Kıyâmetin kopmasına yakın yeryüzüne dağılacak iki kötü millet. Ye’cüc ve Me’cüc denilen bu kimseler, Nûh'un (aleyhisselâm) oğlu Yafes'in soyundandırlar. Yüzleri yassı, gözleri küçük, kulakları çok büyük, boyları kısadır. Her birinin bin çocuğu olur. Sayıları insanların ve cinlerin toplamının onda dokuzu kadardır. Çok eski zamanda bir duvar arkasına bırakıldıkları, kıyâmete yakın yeryüzüne yayılacakları, Kur’an-ı kerîmde haber verilmektedir. Arkeolojik araştırmalar yer altında kalmış şehirleri, dağ tepelerindeki deniz fosillerini bulduğuna göre, o duvarın bugün meydanda bulunması ve bu insanların çok sayıda olmaları lâzım gelmez. Nitekim, bugünkü milyarlarca insan nasıl iki kişiden meydana geldi ise, o iki milletin de, bugün nerede oldukları bilinmeyen bir kaç kişiden üreyerek yeryüzünü kaplayacakları düşünülebilir.
Kur’an-ı kerîmde Zülkarneyn'in (aleyhisselâm) Ye’cüc ve Me’cüc'e karşı seddi binâ ettikten sonra, meâlen; “Zülkarneyn; işte bu sed, Rabbimin bir rahmetidir. Rabbimin vâdi geldiği vakit (kıyâmet günü yaklaştığı zaman), O (Allahü teâlâ) bunu dümdüz yapar. Rabbimin vâdi bir haktır dedi” buyrulmuştur. (Kehf sûresi: 98)
Yine Enbiyâ sûresinin 96. âyet-i kerîmesinde meâlen; “Ye’cüc ve Me’cüc'ün seddi açılıp da her tepeden koşmaya başlayacakları (yeryüzüne yayılacakları) zamana kadar (yeryüzündeki insanların ihtilafları devam edip duracaktır)” buyrulmuştur.

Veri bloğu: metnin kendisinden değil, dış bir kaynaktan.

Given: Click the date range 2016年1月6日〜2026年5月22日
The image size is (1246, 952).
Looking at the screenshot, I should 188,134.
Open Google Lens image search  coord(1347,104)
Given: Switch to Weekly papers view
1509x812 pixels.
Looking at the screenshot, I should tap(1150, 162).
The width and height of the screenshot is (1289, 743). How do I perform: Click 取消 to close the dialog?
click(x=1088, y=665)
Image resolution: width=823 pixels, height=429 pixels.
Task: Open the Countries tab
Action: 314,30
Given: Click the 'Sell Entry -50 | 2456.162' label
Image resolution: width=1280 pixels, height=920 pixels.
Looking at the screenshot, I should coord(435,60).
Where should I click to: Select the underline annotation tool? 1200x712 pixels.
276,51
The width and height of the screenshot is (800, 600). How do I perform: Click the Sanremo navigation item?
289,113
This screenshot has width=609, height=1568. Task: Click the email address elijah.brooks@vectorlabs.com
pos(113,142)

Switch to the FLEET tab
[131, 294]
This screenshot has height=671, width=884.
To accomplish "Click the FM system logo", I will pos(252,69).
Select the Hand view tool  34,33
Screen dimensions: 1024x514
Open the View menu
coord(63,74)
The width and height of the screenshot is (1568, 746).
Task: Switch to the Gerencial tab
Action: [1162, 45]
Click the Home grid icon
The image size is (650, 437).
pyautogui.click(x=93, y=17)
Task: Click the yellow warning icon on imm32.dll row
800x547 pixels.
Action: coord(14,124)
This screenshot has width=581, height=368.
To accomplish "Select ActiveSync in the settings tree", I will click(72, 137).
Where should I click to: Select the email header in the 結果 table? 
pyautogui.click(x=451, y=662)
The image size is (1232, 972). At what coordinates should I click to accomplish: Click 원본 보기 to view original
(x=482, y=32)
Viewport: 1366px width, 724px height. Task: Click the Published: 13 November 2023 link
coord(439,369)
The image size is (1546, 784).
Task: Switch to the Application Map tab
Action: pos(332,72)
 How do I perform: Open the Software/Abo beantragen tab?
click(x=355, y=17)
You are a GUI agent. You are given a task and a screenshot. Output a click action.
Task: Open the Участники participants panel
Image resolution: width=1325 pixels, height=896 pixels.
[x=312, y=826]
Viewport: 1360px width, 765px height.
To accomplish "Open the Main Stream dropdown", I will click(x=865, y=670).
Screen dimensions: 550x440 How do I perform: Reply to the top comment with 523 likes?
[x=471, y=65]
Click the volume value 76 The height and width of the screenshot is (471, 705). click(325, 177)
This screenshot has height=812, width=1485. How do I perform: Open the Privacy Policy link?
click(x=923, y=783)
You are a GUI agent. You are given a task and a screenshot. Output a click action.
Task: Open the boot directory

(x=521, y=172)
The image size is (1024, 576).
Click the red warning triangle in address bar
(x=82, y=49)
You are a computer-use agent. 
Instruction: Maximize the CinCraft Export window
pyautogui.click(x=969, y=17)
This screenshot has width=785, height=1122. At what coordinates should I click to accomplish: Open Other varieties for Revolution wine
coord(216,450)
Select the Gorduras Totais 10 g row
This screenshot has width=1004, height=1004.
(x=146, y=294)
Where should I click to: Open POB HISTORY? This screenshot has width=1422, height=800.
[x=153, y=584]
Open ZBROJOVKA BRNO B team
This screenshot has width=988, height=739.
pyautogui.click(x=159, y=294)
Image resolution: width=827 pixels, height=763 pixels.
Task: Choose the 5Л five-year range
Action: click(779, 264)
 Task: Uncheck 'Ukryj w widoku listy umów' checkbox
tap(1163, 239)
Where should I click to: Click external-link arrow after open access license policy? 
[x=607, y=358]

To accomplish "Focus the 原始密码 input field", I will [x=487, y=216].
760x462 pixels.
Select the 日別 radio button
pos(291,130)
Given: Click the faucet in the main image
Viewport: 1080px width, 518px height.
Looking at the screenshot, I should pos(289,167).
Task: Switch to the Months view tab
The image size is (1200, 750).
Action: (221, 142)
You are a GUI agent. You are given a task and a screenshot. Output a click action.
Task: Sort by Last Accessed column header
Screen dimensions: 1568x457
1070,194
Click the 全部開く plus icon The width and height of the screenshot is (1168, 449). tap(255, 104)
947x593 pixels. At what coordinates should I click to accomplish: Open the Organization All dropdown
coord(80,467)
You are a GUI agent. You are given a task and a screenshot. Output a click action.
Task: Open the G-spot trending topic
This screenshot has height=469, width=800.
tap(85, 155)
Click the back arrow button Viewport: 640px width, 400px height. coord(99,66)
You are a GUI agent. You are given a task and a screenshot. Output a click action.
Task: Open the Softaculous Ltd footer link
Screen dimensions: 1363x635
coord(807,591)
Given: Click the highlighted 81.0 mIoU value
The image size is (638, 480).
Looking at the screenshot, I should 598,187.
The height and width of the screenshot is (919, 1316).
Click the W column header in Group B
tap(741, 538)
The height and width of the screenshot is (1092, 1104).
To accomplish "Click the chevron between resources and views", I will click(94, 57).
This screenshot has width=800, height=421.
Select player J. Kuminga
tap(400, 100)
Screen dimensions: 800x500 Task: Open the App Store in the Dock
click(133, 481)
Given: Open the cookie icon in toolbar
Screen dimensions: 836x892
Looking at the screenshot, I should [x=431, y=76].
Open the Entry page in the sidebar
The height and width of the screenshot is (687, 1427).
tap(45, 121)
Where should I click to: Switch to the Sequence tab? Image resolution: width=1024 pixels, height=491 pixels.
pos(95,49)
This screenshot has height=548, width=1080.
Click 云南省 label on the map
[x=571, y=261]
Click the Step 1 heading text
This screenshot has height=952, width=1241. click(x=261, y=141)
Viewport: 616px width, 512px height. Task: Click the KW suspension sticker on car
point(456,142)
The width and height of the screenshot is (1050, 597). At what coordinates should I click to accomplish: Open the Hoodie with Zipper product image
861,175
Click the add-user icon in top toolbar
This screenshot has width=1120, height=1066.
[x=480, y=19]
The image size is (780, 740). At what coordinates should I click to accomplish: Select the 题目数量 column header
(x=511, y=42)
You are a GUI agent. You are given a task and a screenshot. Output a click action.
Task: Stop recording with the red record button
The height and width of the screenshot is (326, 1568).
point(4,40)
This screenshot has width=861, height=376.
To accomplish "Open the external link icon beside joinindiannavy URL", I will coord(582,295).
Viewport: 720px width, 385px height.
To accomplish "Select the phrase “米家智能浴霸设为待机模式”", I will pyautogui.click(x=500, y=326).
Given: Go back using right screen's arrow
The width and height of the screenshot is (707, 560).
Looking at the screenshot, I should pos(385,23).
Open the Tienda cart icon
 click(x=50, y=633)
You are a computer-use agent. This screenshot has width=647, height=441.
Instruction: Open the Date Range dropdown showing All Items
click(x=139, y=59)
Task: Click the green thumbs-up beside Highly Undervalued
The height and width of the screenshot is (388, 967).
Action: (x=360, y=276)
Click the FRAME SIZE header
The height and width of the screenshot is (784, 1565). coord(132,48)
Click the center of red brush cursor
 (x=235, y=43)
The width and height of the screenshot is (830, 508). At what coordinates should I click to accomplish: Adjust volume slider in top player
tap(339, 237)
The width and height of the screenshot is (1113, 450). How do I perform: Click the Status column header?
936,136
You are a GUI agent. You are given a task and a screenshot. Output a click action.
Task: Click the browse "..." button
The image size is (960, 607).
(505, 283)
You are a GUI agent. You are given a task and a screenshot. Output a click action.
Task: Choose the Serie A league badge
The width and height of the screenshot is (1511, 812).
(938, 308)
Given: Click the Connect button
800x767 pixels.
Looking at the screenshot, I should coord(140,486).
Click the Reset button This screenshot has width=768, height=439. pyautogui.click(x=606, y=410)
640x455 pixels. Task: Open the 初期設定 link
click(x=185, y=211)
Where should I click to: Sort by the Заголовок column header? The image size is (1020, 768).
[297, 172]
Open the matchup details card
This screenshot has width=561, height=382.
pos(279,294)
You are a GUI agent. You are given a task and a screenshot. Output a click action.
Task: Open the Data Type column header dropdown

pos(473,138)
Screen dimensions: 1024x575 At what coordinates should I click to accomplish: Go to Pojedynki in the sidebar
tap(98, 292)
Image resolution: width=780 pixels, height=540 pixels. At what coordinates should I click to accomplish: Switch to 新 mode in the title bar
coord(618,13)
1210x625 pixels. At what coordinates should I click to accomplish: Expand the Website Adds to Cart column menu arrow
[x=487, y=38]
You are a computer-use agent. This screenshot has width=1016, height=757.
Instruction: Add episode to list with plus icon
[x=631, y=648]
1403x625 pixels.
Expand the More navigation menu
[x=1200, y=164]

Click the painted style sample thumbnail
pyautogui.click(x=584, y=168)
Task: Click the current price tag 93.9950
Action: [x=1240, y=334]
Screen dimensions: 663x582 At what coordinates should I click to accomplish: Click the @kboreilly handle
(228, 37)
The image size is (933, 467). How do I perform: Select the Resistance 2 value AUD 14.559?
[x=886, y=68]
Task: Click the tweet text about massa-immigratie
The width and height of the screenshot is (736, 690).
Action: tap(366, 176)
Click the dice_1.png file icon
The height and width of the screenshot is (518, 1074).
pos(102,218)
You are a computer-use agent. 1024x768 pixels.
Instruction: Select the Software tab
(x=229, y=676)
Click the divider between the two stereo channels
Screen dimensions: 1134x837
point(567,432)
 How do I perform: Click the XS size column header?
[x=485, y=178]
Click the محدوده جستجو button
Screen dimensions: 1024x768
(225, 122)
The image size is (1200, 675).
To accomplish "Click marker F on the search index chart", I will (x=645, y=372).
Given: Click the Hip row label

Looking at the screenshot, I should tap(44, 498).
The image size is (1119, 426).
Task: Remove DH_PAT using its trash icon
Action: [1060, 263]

Ye’cüc ve Me’cüc'ün diğer faaliyetleri ve helâk olmaları ile ilgili hadîs-i şerîfler de vardır. Bunlardan İbn-i Mâce'nin bildirdiği hadîs-i şerîfte buyruldu ki: “Ye’cüc ve Me’cüc (seddi delmek için) her gün kazarlar. Nihâyet (delik açılarak) güneşin ışığını görmeleri yaklaşınca başlarındaki reisleri; Geri dönün, kalan kısmını yarın kazarsınız diye emir verir. (Kazı yapan amele de işi bırakıp geri döner.) Allahü teâlâ da orasını eski bulunduğu vaziyetten daha sağlam bir hâle çevirir. Nihâyet Ye’cüc ve Me’cüc'ün orada kalma müddetleri sona erip, Allahü teâlânın onları insanların üzerine (bir musîbet olarak) göndermeyi istediği zaman (gelince) tekrar kazı yaparlar. Fakat güneşin ışığını görmelerine (deliğin açılmasına) çok az bir mesâfe kalınca, başlarındaki kimse; Geri dönün! İnşâallah geri kalan kısmı yarın kazarsınız diyerek istisnâ (yani inşallah) kelimesini söyler. Onlar ertesi günü tünelin bulunduğu yere geldiklerinde, orasını bıraktıkları zamanki hâlinde (kapanmamış olarak) bulurlar. Hemen geri kalan kısmı delip çıkarak insanlara saldırırlar ve bütün suları içip kuruturlar. İnsanlar onlardan kurtulmak için kalelerine, barınaklarına kapanırlar…” Müslim'in, “Sahîh"inde bildirdiği hadîs-i şerîfte; “Îsâ, Deccâl'i öldürdükten sonra, Hak teâlâ ona; Ey Îsâ! Ben öyle bir tâife gönderirim ki, bütün dünyâda hiç bir kimse onlarla harp edemez. Kullarımı Tûr'a götürerek koru diye vahyeder” buyruldu.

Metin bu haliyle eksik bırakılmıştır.